QUEM ME DERA AQUELE ATEÍSMO ANTIGO
Salman Rushdie, The New York Times


"Não acreditar em Deus não é desculpa para alguém ser visceralmente anti-religioso ou ingenuamente a favor da ciência", diz Dylan Evans, um palestrante sobre robótica da Universidade de West England em Bristol.

Evans escreveu um artigo de opinião para The Guardian, de Londres, ridicularizando o ateísmo obsoleto do "século 19" de pensadores ilustres como Richard Dawkins e Jonathan Miller, propondo em seu lugar um ateísmo novo, moderno, que "valorize a religião, trate a ciência como simples meio para um fim e descubra o significado da vida naarte". Na verdade, diz ele, a própria religião deve ser compreendida como "uma espécie de arte que só uma criança tomaria como real e só uma criança rejeitaria como falsa". A posição de Evans se ajusta com perfeição à daquele filósofo da ciência americano, Michael Ruse, cujo novo livro, The Evolution-Creation Struggle (Harvard University Press,
2005), deposita boa parte da culpa para o crescimento do criacionismo na América - e para as tentativas cada vez mais estridentes da direita religiosa para ejetar a teoria evolucionista do currículo e substituí-la pelo novo dogma do "plano inteligente" - na porta dos cientistas que tentaram competir com a religião e até mesmo suplantá-la. Apesar de evolucionista convicto, ele é, contudo, um crítico contundente de gigantes modernos como Dawkins e Edward O. Wilson.

O "ateísmo light" de Evans, que tenta negociar uma trégua entre visões de mundo religiosas e não religiosas, é tão facilmente desmontável quanto os blocos de construção de brinquedo com os quais, ele de maneira reveladora nos diz, essas idéias deveriam ser construídas: "O ateísmo devia ser mais como um conjunto de blocos de Lego do que como um brinquedo pré-montado." Essa trégua só teria chance de funcionar se fosse recíproca - se as religiões mundiais aceitassem valorizar a posição do ateu e reconhecer sua base ética, se elas respeitassem as descobertas e conquistas da ciência moderna, mesmo quando essas descobertas desafiam santidades religiosas, e se aceitassem que a arte, no que ela tem de melhor, revela os múltiplos significados da vida ao menos tão claramente quanto os textos dito "revelados". Não existe um acordo recíproco como esse, porém, nem tampouco a menor chance de que semelhante acomodação possa ser alcançada.

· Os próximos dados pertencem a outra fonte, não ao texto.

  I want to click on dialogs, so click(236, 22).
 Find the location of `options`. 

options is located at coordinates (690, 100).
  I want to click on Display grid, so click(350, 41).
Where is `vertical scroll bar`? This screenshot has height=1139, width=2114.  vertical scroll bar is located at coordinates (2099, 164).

Entre as verdades consideradas evidentes por si mesmas pelos seguidores de todas religiões está a de que o não-reconhecimento da divindade é equivalente à amoralidade e a ética requer a presença sustentadora de algum tipo de árbitro supremo, alguma espécie de absoluto sobrenatural sem o qual secularismo, humanismo, relativismo, hedonismo, liberalismo e toda a sorte de impropriedades permissivas inevitavelmente atrairão o infiel para caminhos imorais. Para aqueles de nós que estão perfeitamente preparados para tolerar os vícios acima, mas ainda se acreditam seres éticos, a posição de que a descrença na divindade equivale à imoralidade é muito dura de engolir.

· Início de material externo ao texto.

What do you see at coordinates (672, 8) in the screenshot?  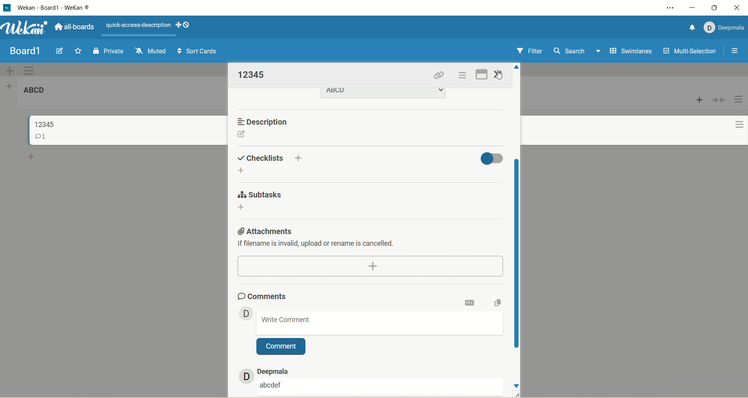 I see `settings and more` at bounding box center [672, 8].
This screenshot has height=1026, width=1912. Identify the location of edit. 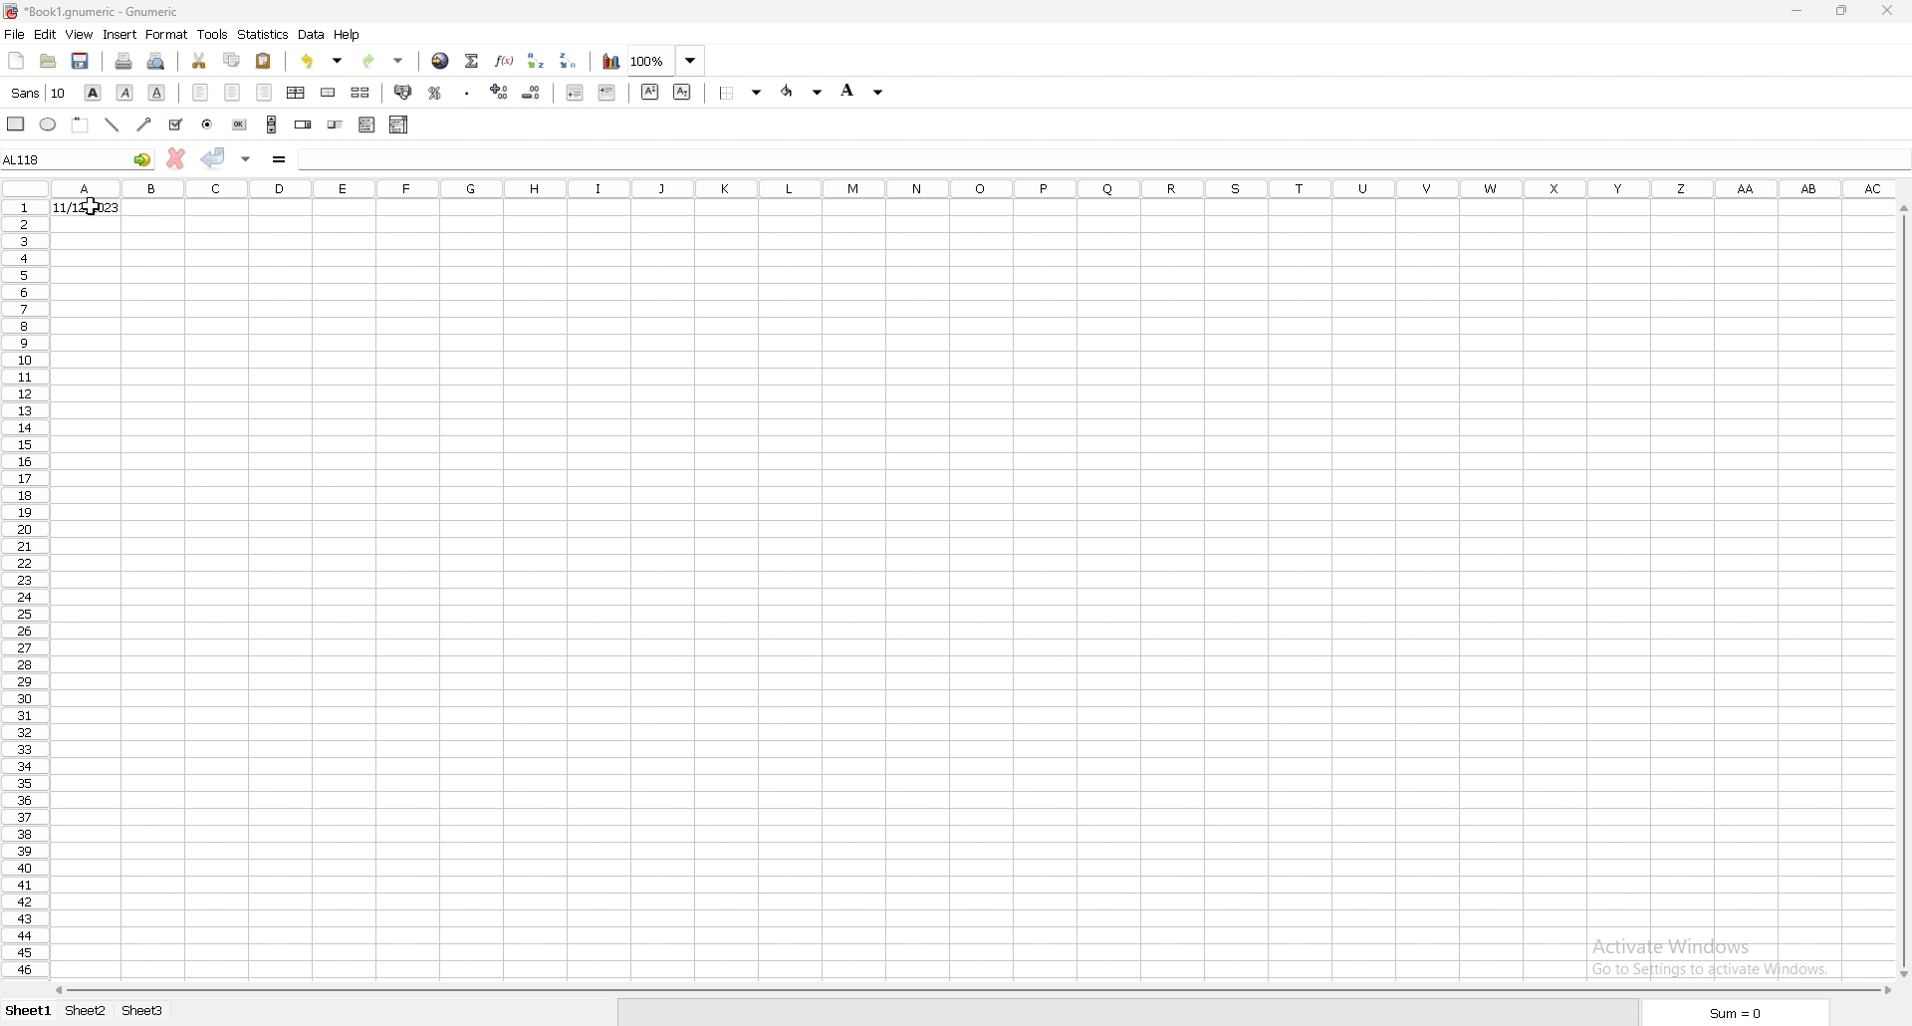
(46, 34).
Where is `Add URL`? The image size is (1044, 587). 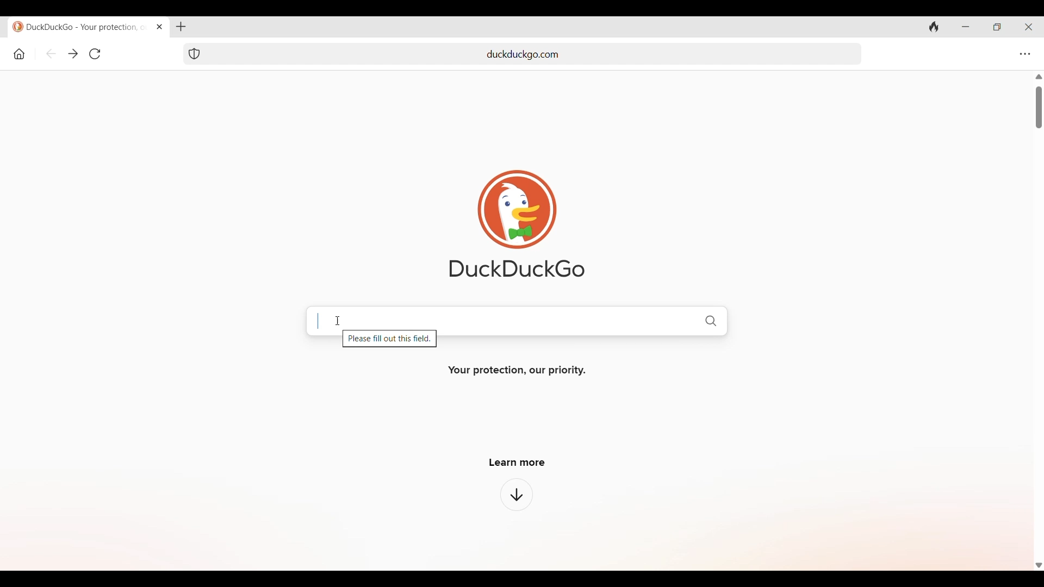
Add URL is located at coordinates (536, 53).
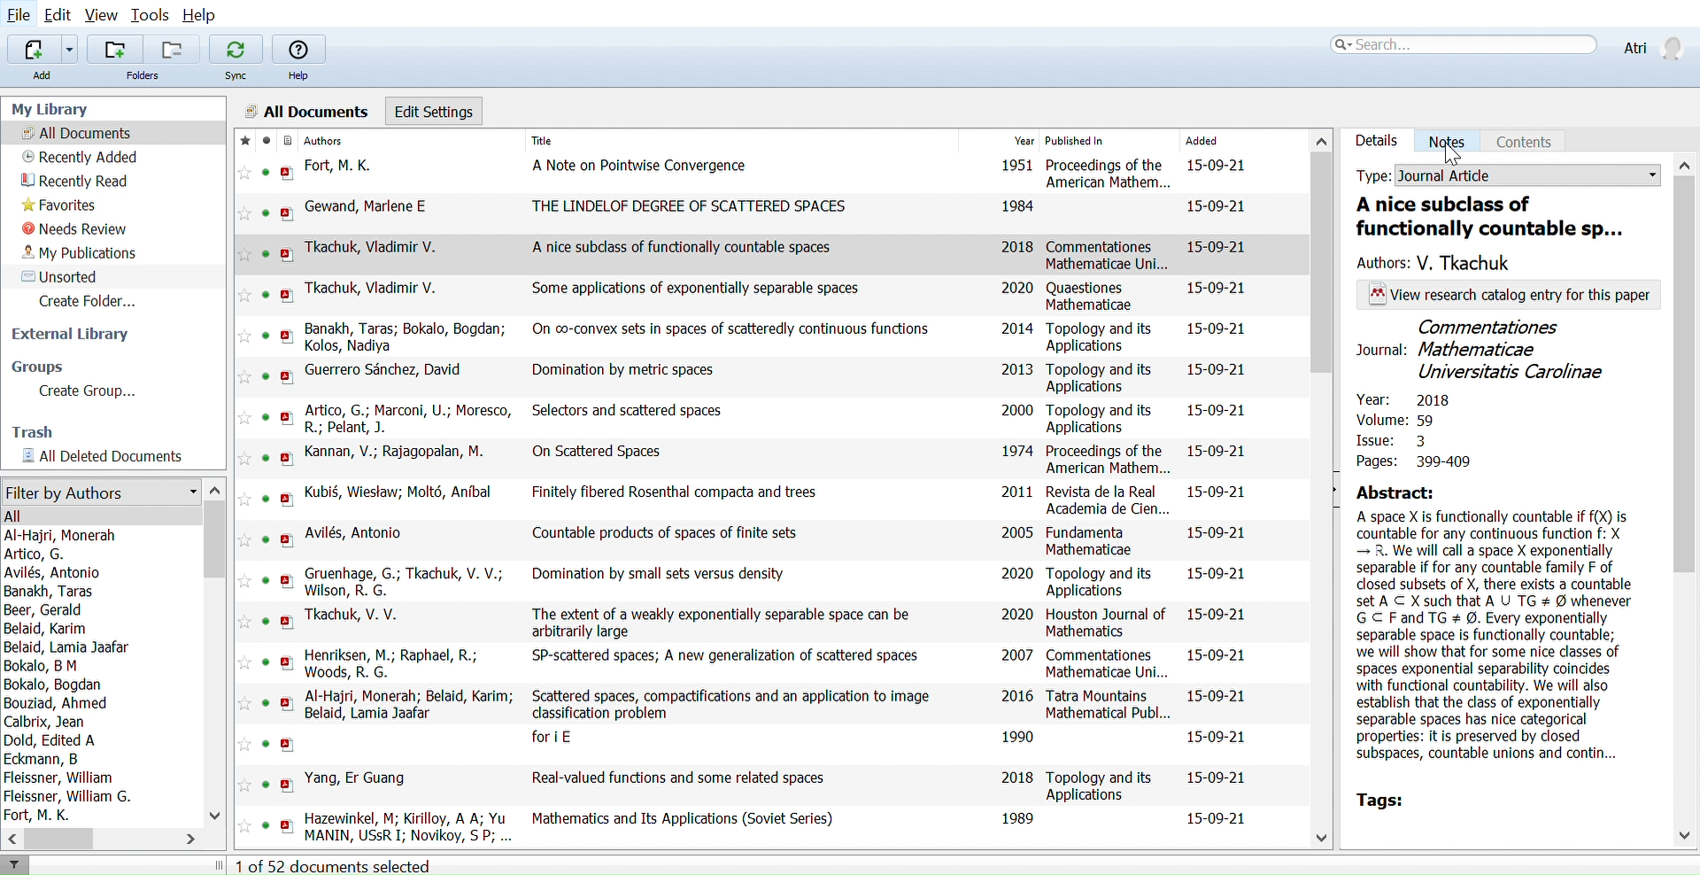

Tampouco o comportamento corrente da religião organizada desperta confiança na atitude de laissez-faire de Evans/Ruse. Em toda parte, a educação está sendo seriamente ameaçada por ataques religiosos. Nos últimos anos, nacionalistas hindus na Índia tentaram reescrever os livros de História do país em respaldo à sua ideologia antimuçulmana, um esforço que só foi frustrado pela vitória eleitoral de uma coalizão secularista liderada pelo Partido do Congresso. Enquanto isso, vozes muçulmanas em todo o mundo - na Turquia, a criacionista islâmica BAV, de Bilim Arastirma Vakfi ou Fundação para a Pesquisa Científica, é um exemplo clamoroso - alegam que a teoria evolucionista é incompatível com o Islã.

E nos Estados Unidos a batalha sobre o ensino do plano inteligente em escolas americanas atinge um ponto crítico no momento em que a União para as Liberdades Civis Americana se prepara para levar os proponentes do plano inteligente a um tribunal da Pensilvânia.

Parece inconcebível que um melhor comportamento por parte dos grandes cientistas mundiais, do tipo que Ruse gostaria, seria capaz de persuadir essas forças a recuar. O plano inteligente, idéia elaborada de trás para diante para forçar a velha idéia de um Criador na beleza da criação, está tão solidamente enraizada na pseudociência, tão cheia de falsa lógica e é tão fácil de atacar que parece demandar um pouco de severidade.

Seus defensores argumentam, por exemplo, que a absoluta complexidade e perfeição de estruturas celulares/moleculares é inexplicável pela evolução gradual. No entanto, as múltiplas partes de sistemas biológicos complexos e entrelaçados evoluem juntas, gradualmente se expandindo e se adaptando - e, como Dawkins mostra em O Relojoeiro Cego (1986), a seleção natural age em cada etapa desse processo.

No entanto, assim como os argumentos científicos, há outros que são mais, bem... novelísticos. Que tal o plano malfeito, por exemplo? Teria sido assim tão inteligente inventar um canal natal ou uma próstata? Depois, há o argumento moral contra um planejador inteligente que amaldiçoou suas criações com câncer e aids. Seria o planejador inteligente amoralmente cruel também? Ver a religião como "uma espécie de arte", como Evans candidamente propõe, só é possível quando a religião está morta ou quando, como a Igreja da Inglaterra, ela se tornou um conjunto de rituais polidos. A velha religião grega vive como mitologia, a velha religião nórdica nos deixou os mitos nórdicos e, sim, agora os podemos ler como literatura.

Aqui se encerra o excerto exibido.